Requirement: Print every record exactly as it appears. Leave the pictures out.

Records from a dataset:
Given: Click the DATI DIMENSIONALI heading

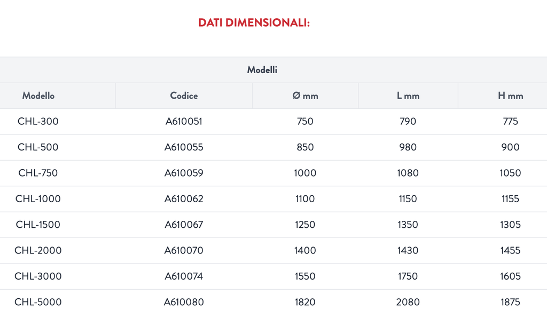Looking at the screenshot, I should pos(254,22).
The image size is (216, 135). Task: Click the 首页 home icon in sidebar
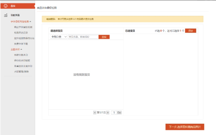6,6
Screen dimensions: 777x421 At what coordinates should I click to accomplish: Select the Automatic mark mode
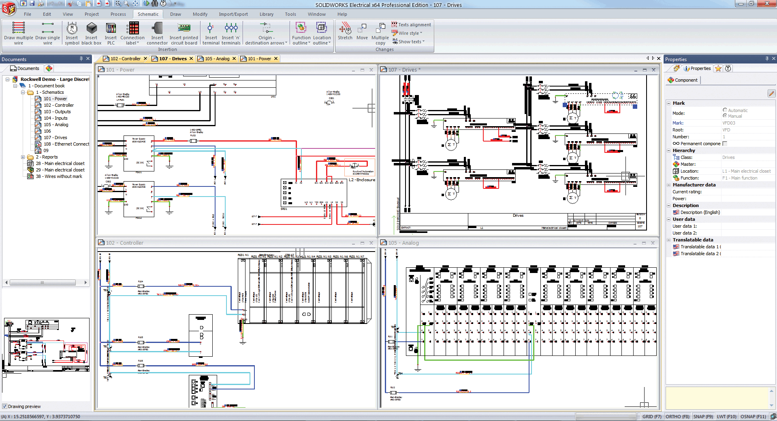point(725,110)
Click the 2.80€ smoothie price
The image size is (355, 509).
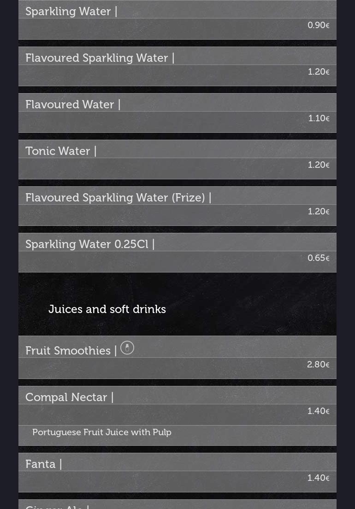(318, 365)
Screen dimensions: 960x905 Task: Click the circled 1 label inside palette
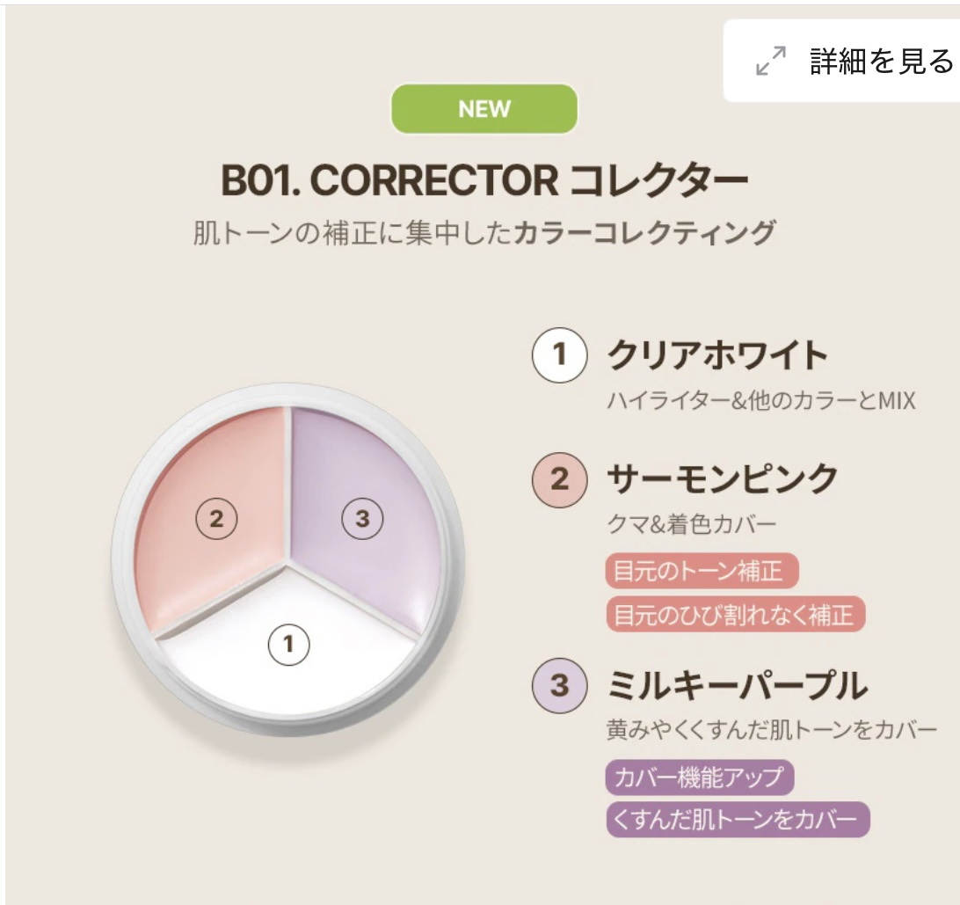pyautogui.click(x=289, y=646)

Answer box:
Given: Click the DATI DIMENSIONALI heading

Looking at the screenshot, I should pos(254,22).
The image size is (216, 135). Task: Click the 首页 home icon in sidebar
6,6
Screen dimensions: 777x421 At what coordinates should I click to accomplish: Select the Automatic mark mode
point(725,110)
Click the 2.80€ smoothie price
The image size is (355, 509).
(318, 365)
Screen dimensions: 960x905 Task: Click the circled 1 label inside palette
pyautogui.click(x=289, y=646)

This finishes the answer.